• Prompt 1
Decide whether each statement agrees with the Krivelj text: (a) Mining at the Veliki Krivelj open pit began in the 1970s. (b) Zijin Mining Group acquired full ownership in 2018. (c) Production fell after the 2018 acquisition. Answer yes or no for each and quote the deciding words from the text.
• Prompt 2
Carry the Krivelj text forward from its last sentence.

• Source extract
========================

Krivelj
Bor District village (~1,300 pop.) facing relocation for Zijin Mining copper expansion; Vlach minority residents maintaining blockades; sulphur dioxide historically burned nylon; 2026: either village ceases to exist or resistance continues.
Krivelj exists because copper deposits attracted extraction regardless of human cost. The village sits beside the Veliki Krivelj open-pit mine in the Bor District, where mining began in the 1970s under Yugoslav socialism. Sulphur dioxide concentrations became so extreme that they burned holes in women's nylon stockings. Standards improved, but production quadrupled after China's Zijin Mining Group acquired 67% ownership in 2018.

========================

• Entries supplied

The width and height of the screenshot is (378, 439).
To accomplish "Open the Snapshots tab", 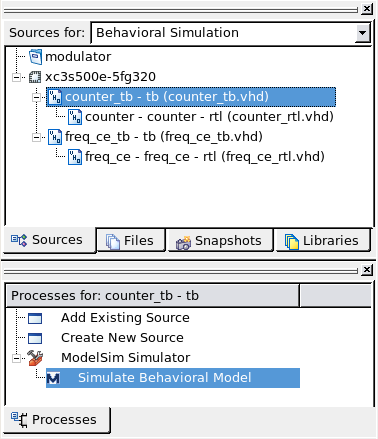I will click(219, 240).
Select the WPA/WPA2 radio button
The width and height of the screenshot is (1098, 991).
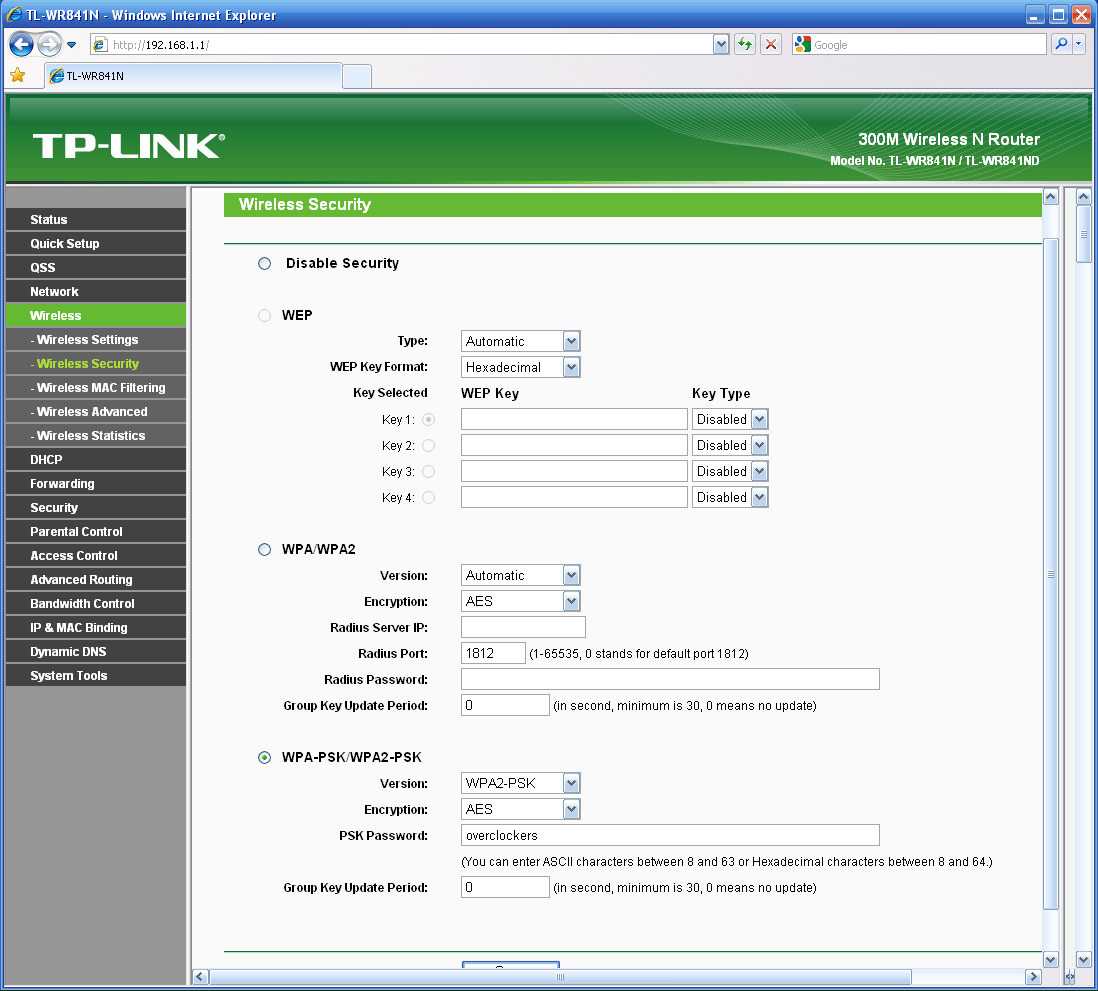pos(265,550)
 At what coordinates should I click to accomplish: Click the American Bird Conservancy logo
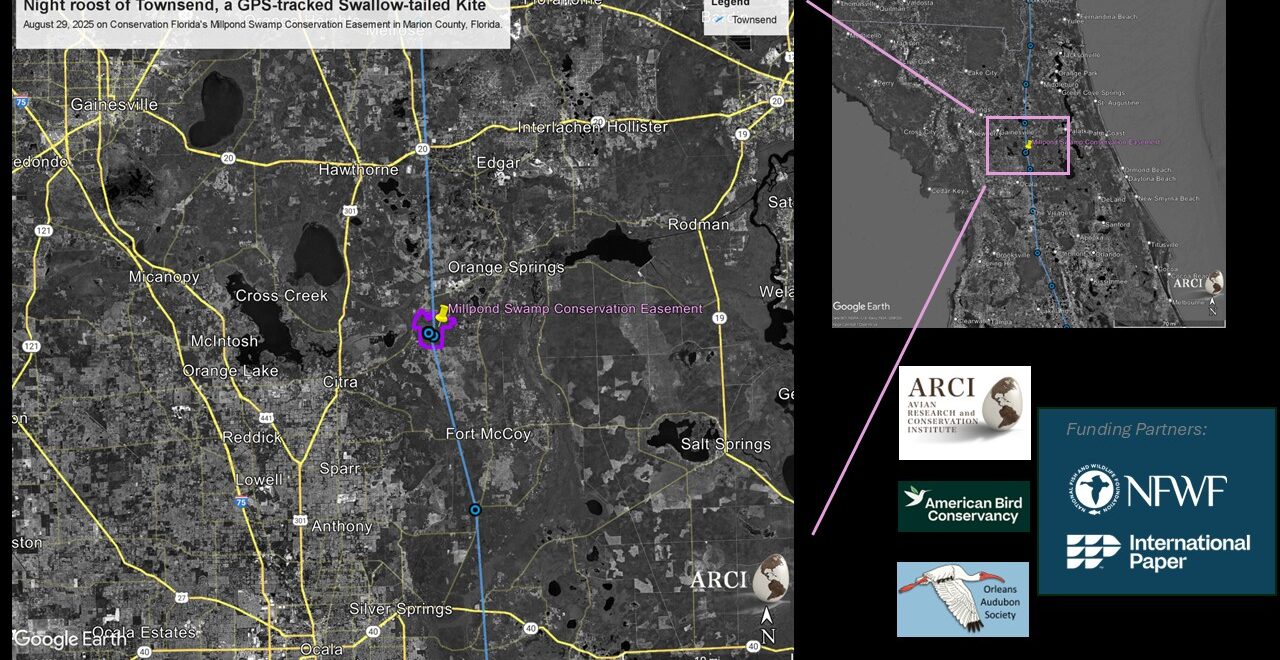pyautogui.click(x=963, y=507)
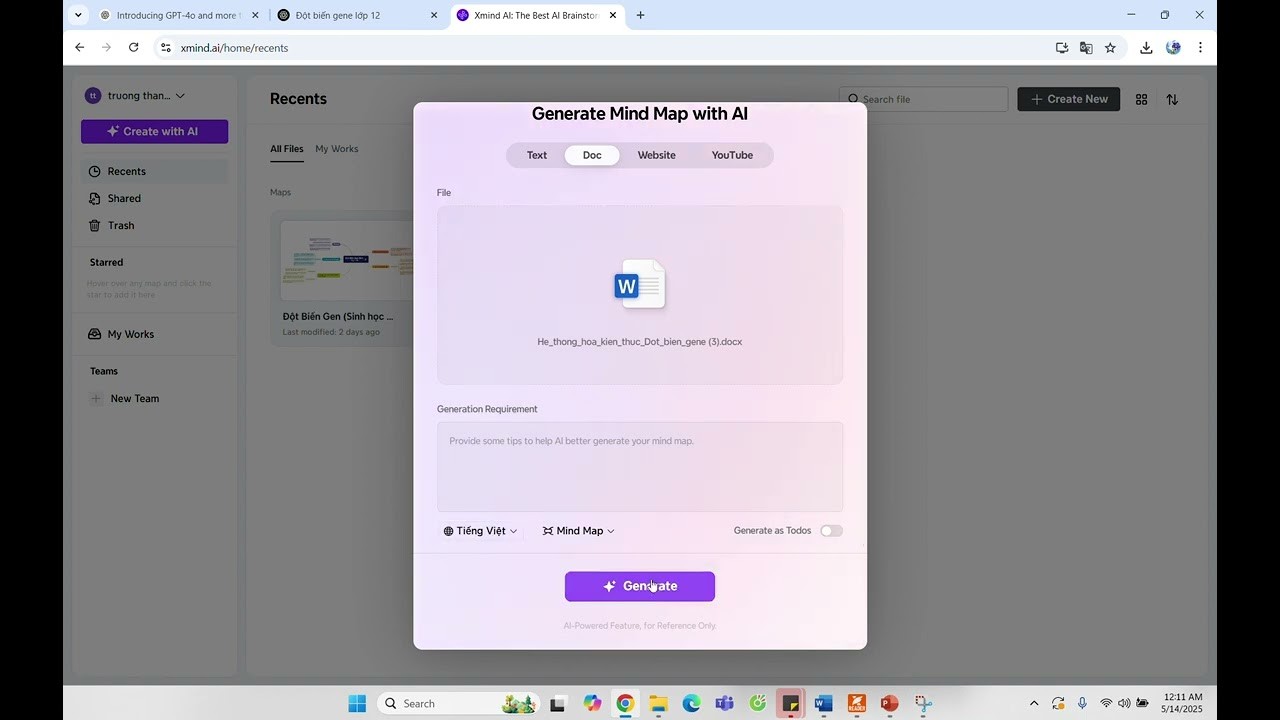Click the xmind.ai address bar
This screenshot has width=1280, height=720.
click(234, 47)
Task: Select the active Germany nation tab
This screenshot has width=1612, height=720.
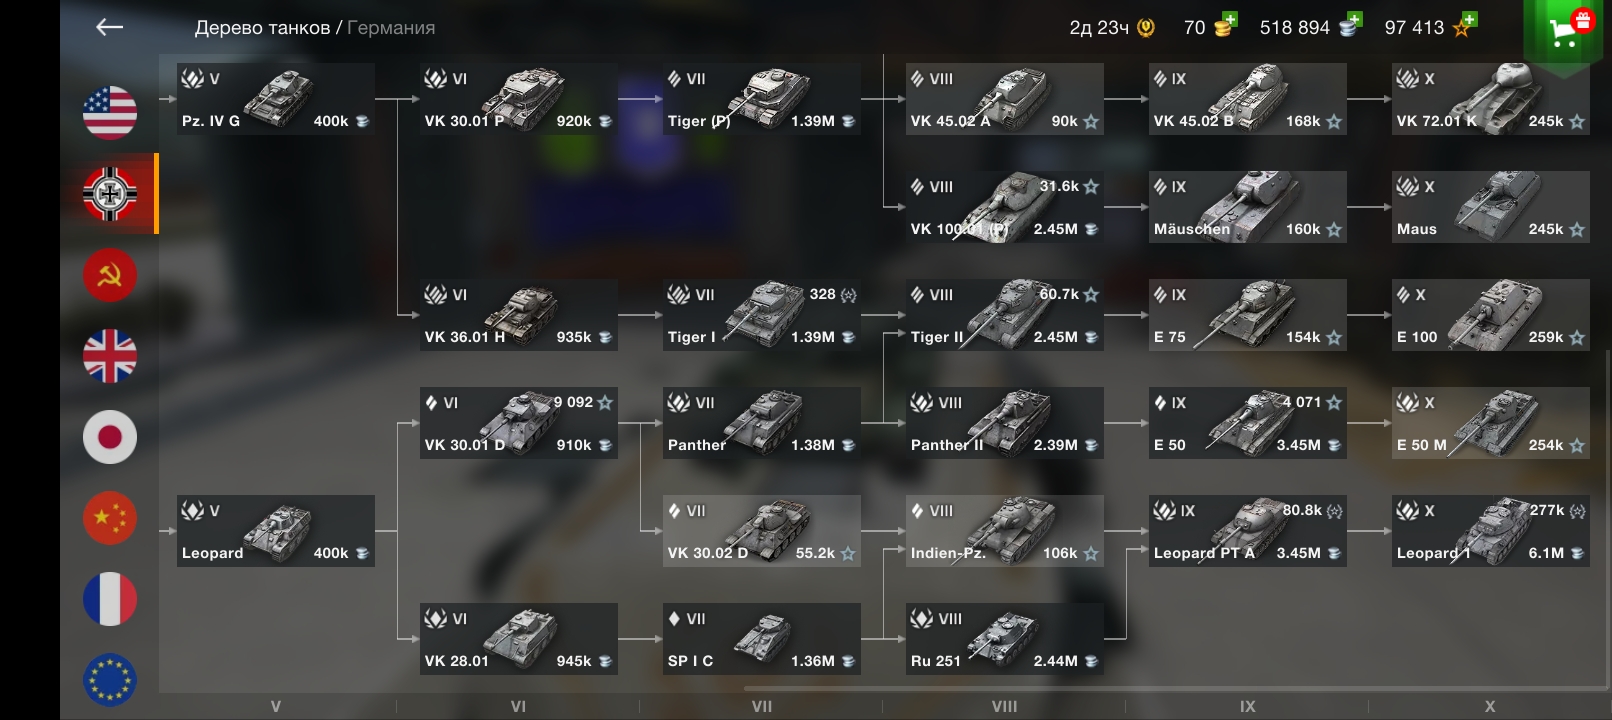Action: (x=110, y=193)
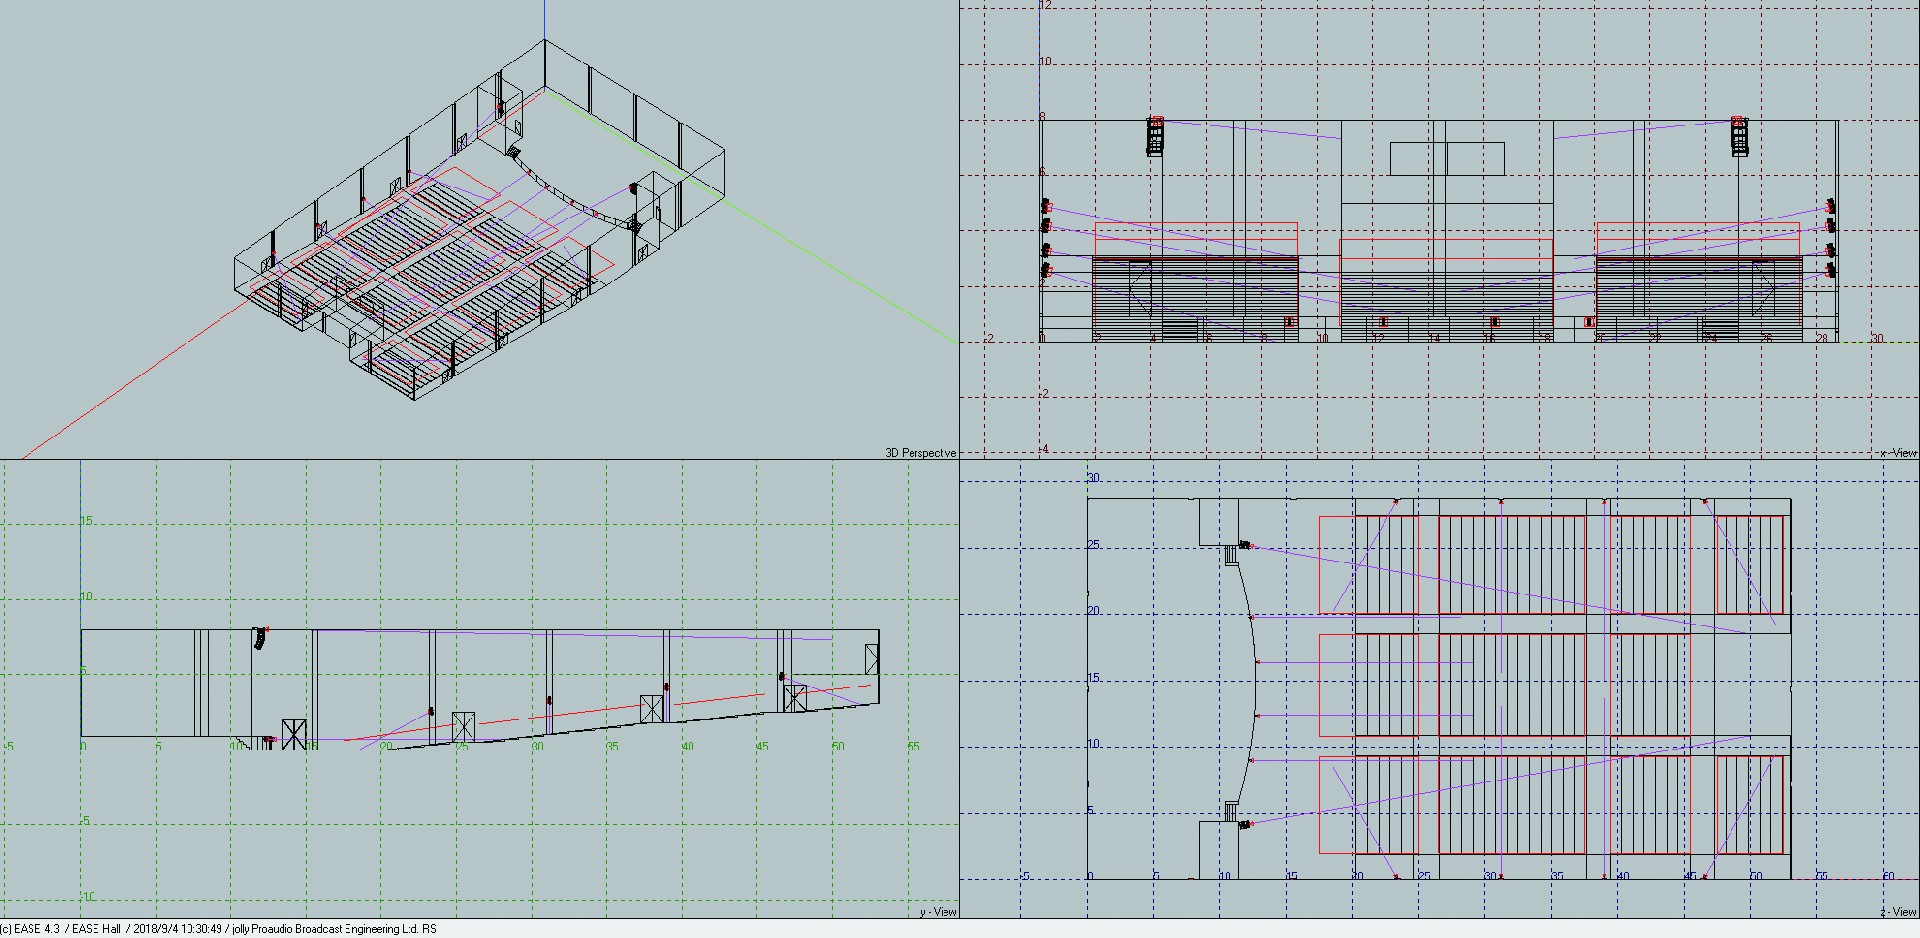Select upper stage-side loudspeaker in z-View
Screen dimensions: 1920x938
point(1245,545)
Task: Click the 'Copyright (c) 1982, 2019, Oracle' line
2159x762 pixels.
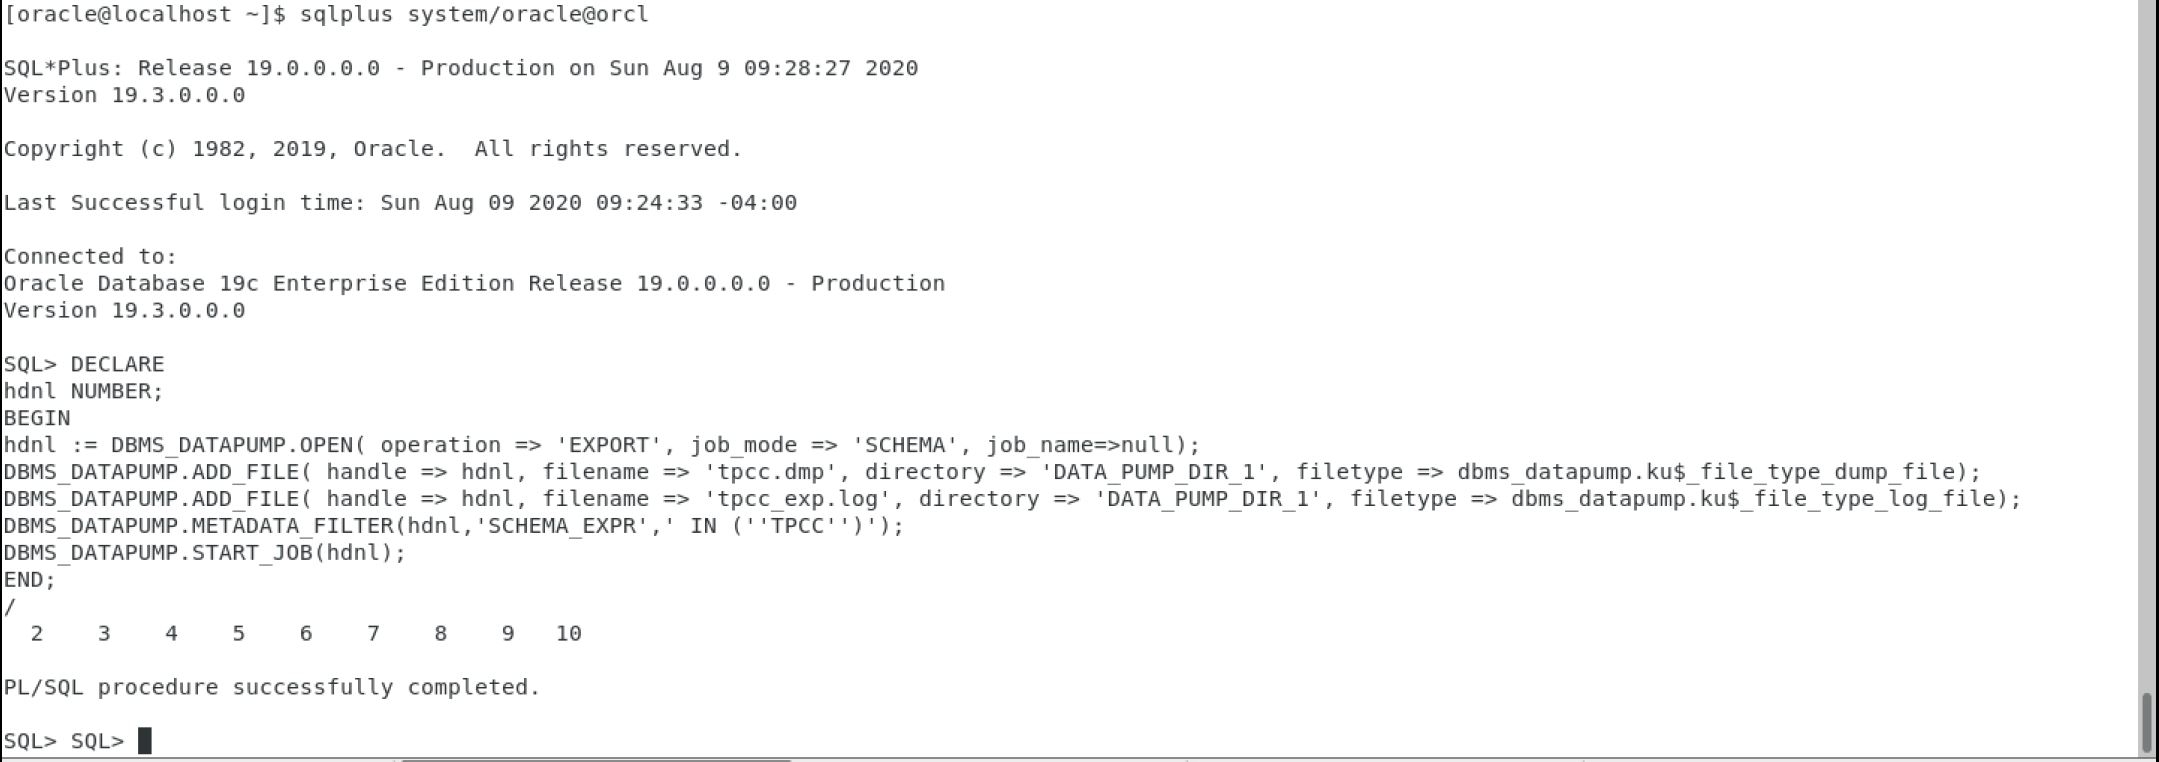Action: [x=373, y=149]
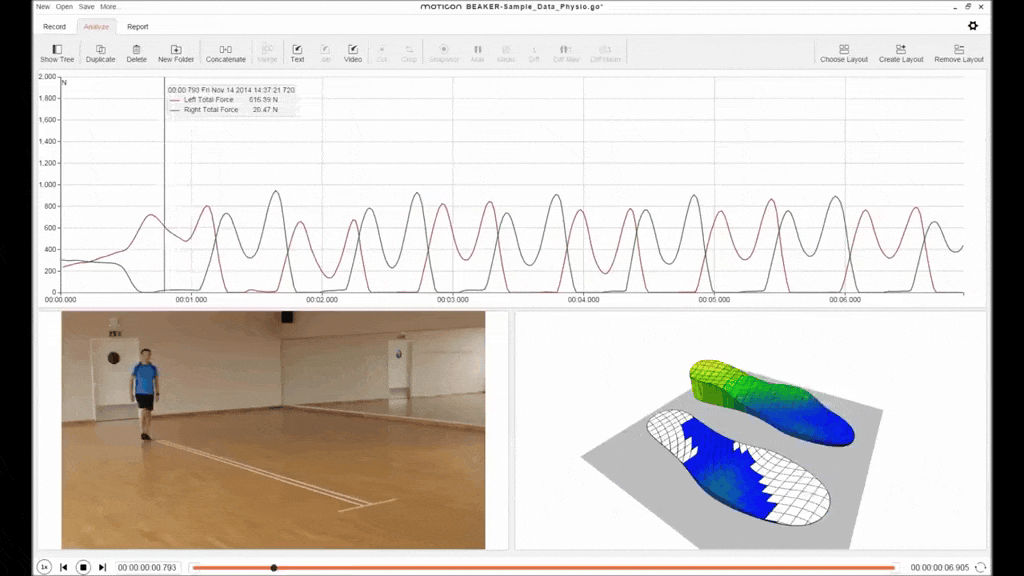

========================

• Answer 1
(a) Yes: "where mining began in the 1970s under Yugoslav socialism"
(b) No: "acquired 67% ownership in 2018"
(c) No: "production quadrupled"

• Answer 2
The approximately 1,300 residents are predominantly Vlach—an Indigenous ethnic minority who consider government tolerance of mining impacts a form of discrimination. Company-commissioned studies confirm heavy metal pollution in the local river, with elevated lead, arsenic, and cadmium in soil. In January 2024, two dozen women began maintaining round-the-clock bridge blockades to protest encroaching mine expansion. When supplies of diesel and explosives couldn't reach the mine, Zijin temporarily suspended production—rare leverage for a community facing industrial displacement.
Villagers report they have only 20 minutes to evacuate if the tailings dam fails—with no warning sirens installed. The expansion of Veliki Krivelj surface mine requires complete village relocation, scheduled for completion by end of 2025. Zijin claims commitment to 'transparency and fairness' in relocation planning, but trust has eroded through decades of pollution and government indifference.
Krivelj represents Europe's sacrifice zone for China's copper needs—Zijin becoming the continent's second-largest copper producer while an Indigenous community faces expulsion. In 2026, the village's trajectory is binary: either Krivelj ceases to exist as residents relocate to accept compensation packages, or continued resistance delays extraction until the economics shift. The women on the bridge are fighting for something beyond negotiation—recognition that their presence ever mattered.